Fort Benning earns StormReady distinction

By Adrienne AndersonJuly 10, 2013

StormReady
Fort Benning was recognized April 12 in McGinnis-Wickam Hall as a StormReady Community by the National Weather Service. StormReady is a nationwide program helping communities protect people during severe weather through activities including improving... (Photo Credit: U.S. Army) VIEW ORIGINAL

FORT BENNING, Ga., (July 13, 2013) -- With hurricane season in full swing and summer heat often leading to other types of severe weather, members of the Fort Benning community can take solace in the fact they are part of a StormReady community.

The National Weather Service granted the StormReady designation to Fort Benning after the installation took the necessary steps to be considered for the program.

NWS StormReady is a nationwide program to help communities, universities and installations better protect their citizens, students, Soldiers, Families and workforce during severe weather incidents.

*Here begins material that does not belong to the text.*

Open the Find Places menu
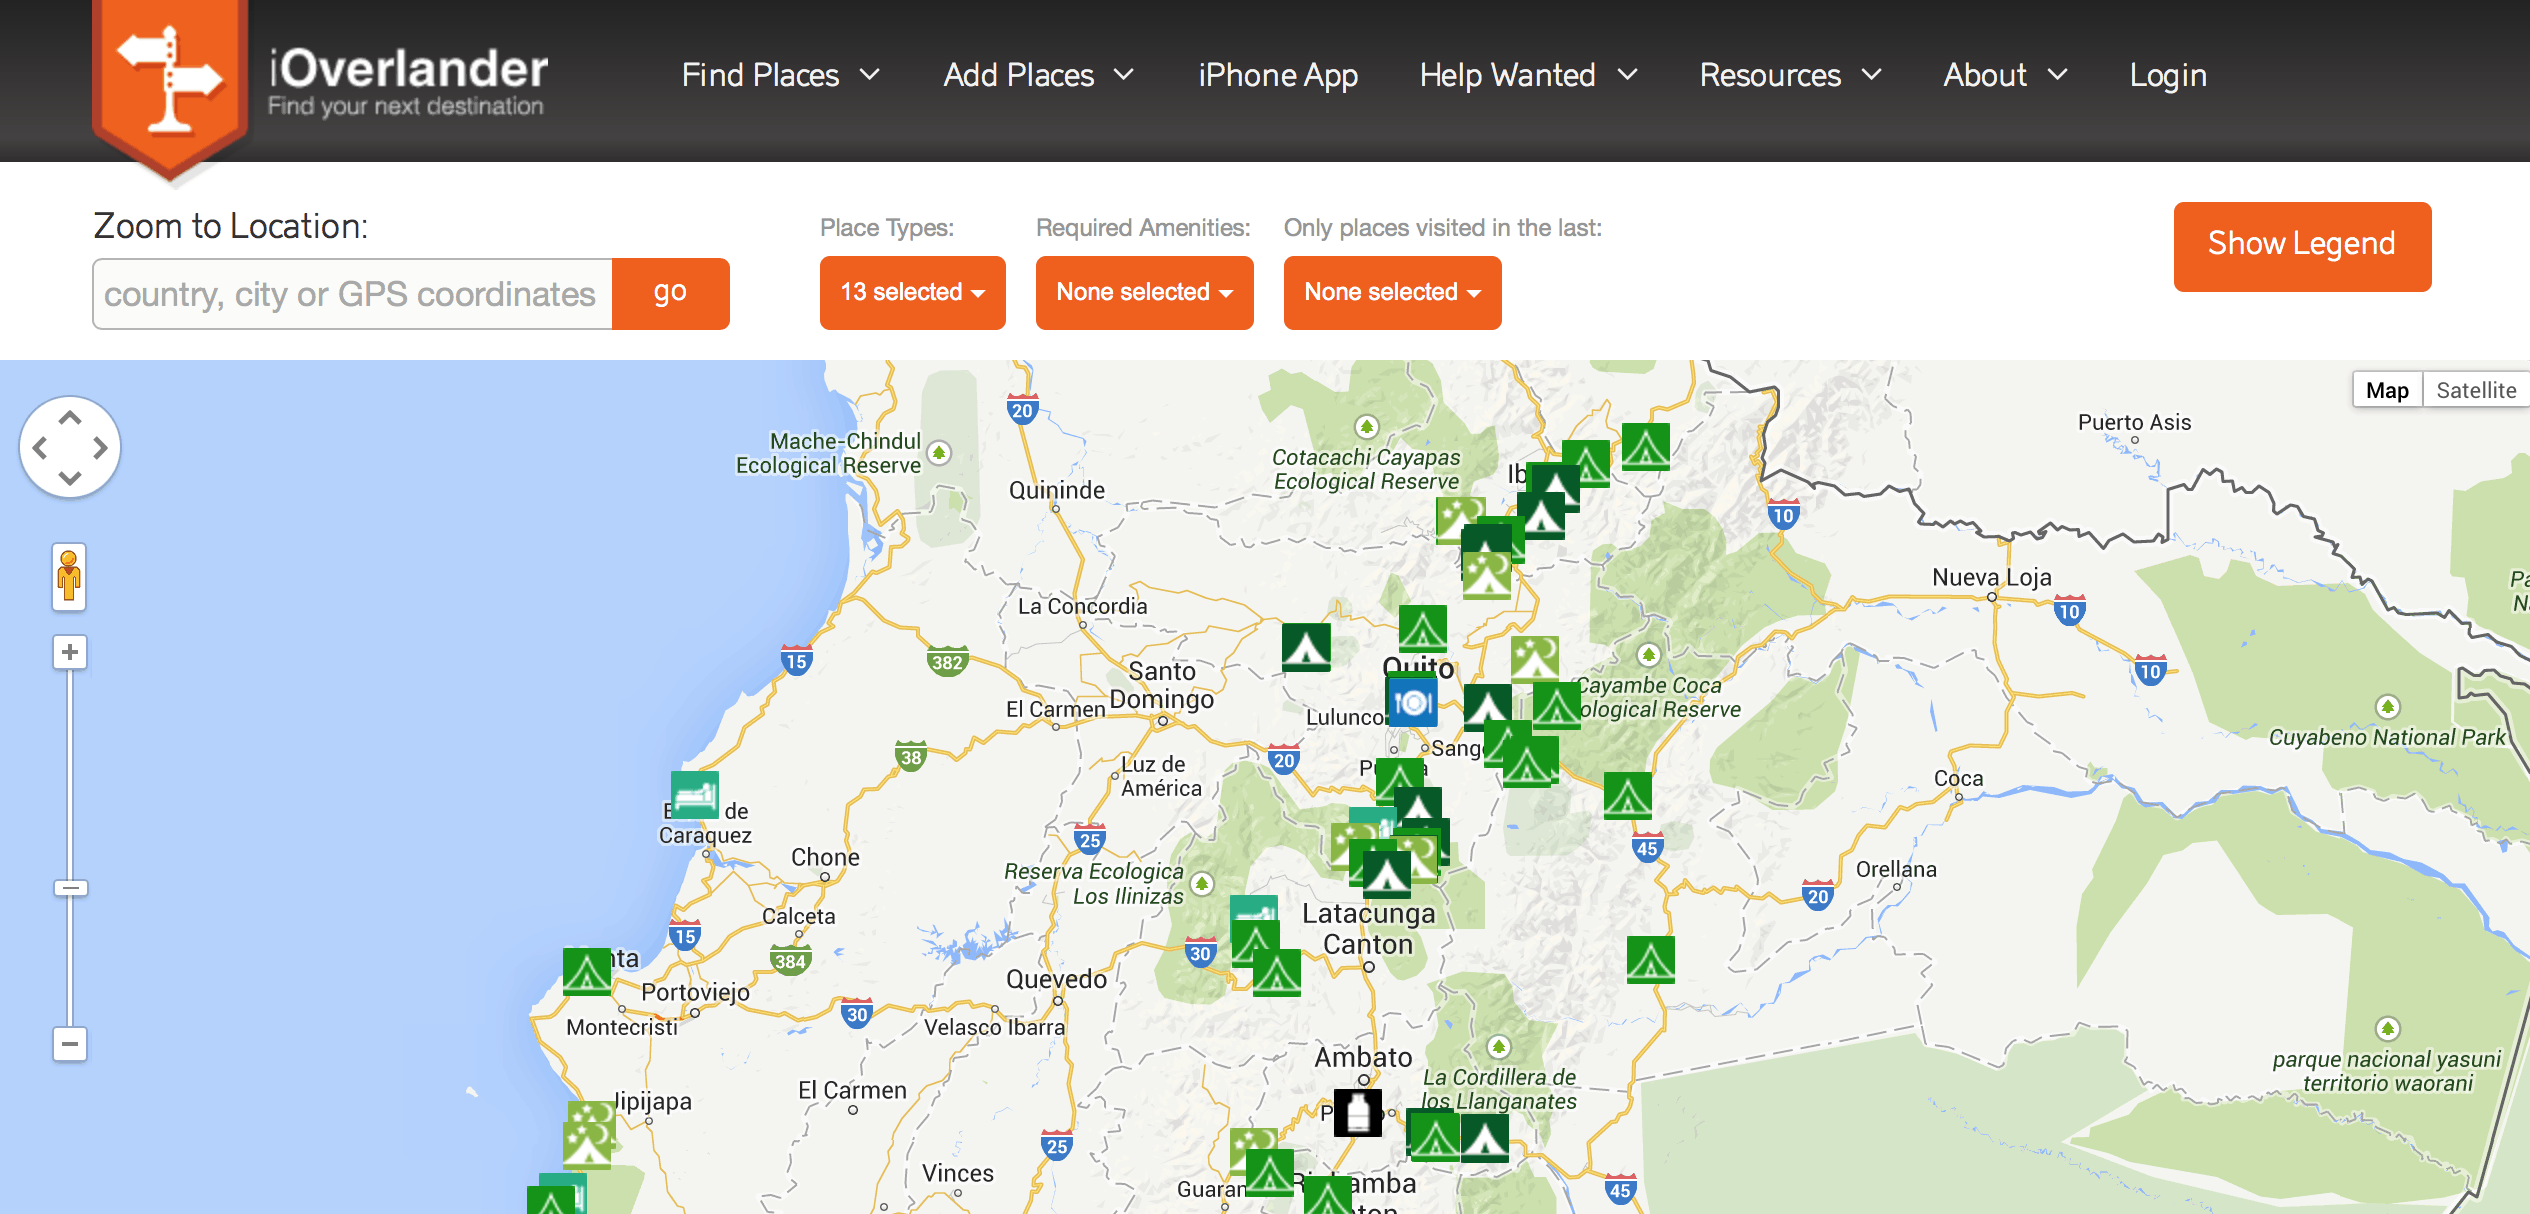The height and width of the screenshot is (1214, 2530). click(780, 75)
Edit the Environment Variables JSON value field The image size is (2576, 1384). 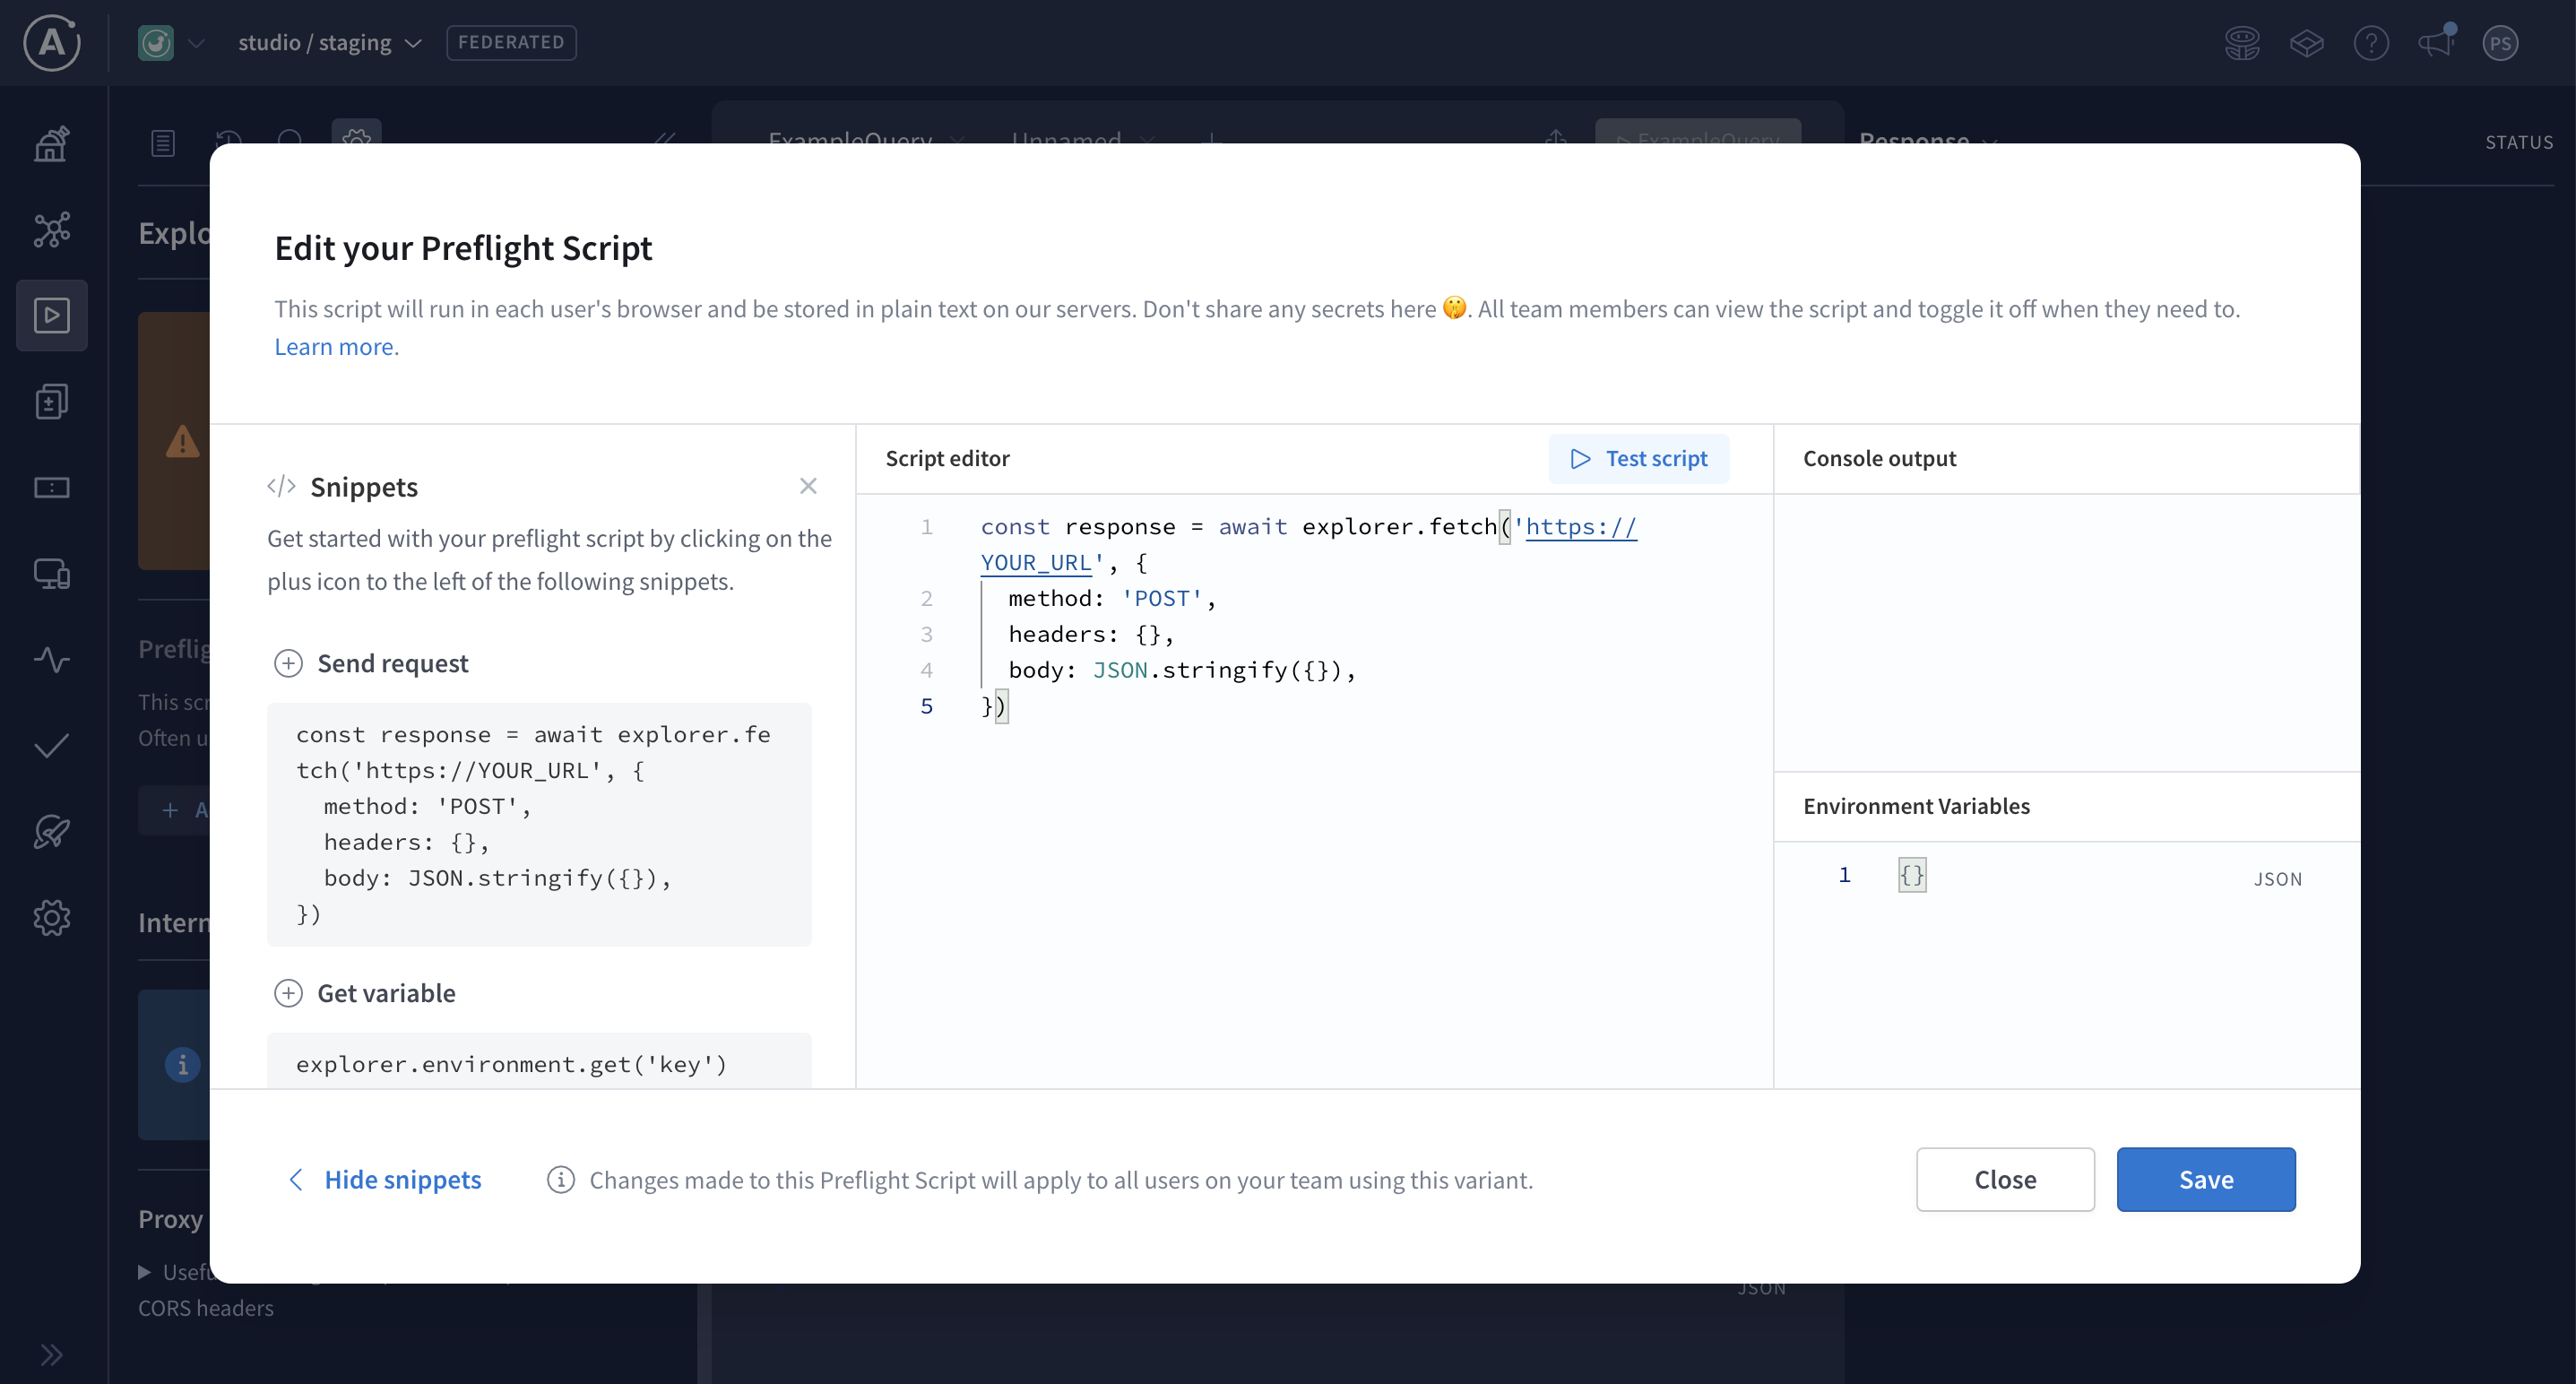[1911, 875]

Terry Wydra, the installation's emergency manager, said it was important that Soldiers and Family members of Fort Benning know the installation is prepared to deal with the threat of severe weather.

"One of the biggest incentives was to be recognized as a prepared community," he said. "It was also big for us to be the first Army installation in the state of Georgia to receive this recognition."

The program encourages communities and military installations to take a proactive approach to improve local preparation and readiness for hazardous weather conditions.

Wydra said newcomers' briefings have a segment devoted to ensuring that each Family living on post has an emergency plan.

"We have things we try to educate them on, like having a weather radio that's set up properly or having a safe room in case of severe weather," he said. "Everybody needs to have an emergency plan."

StormReady provides emergency managers with clear-cut guidelines on how to improve their hazardous weather operations along with providing recommended local procedures designed to reduce the potential for disastrous, weather-related consequences. There is no cost to apply to the StormReady Program.

In order to be considered StormReady, a community must establish a 24-hour warning point and emergency operations center, have more than one way to receive severe weather warnings and forecasts, have more than one way to alert the public, create a system that monitors weather conditions locally, promote the independence of public readiness through community seminars and develop a formal hazardous weather plan that includes training severe weather spotters and holding emergency exercises.

In order to meet these requirements, the Emergency Management Office obtained more than 300 weather radios it distributed to units and Families across Fort Benning.

Additional Giant Voice warning system poles were also constructed, bringing the number of poles on the installation to 18.

"We had several different mechanisms before, but the big thing is that they are all working together now," Wydra said.

After submitting the application to the National Weather Service, an on-site review was conducted here to ensure all requirements had been met.

An NWS board then voted in February to approve Fort Benning's StormReady certification, which is good for three years.

"It was a great sense of accomplishment," Wydra said. "There was a lot of time and effort that went into this, not just from the Emergency Management Office, but from our weather forecasters, 911 operators and others in the Installation Operations Center."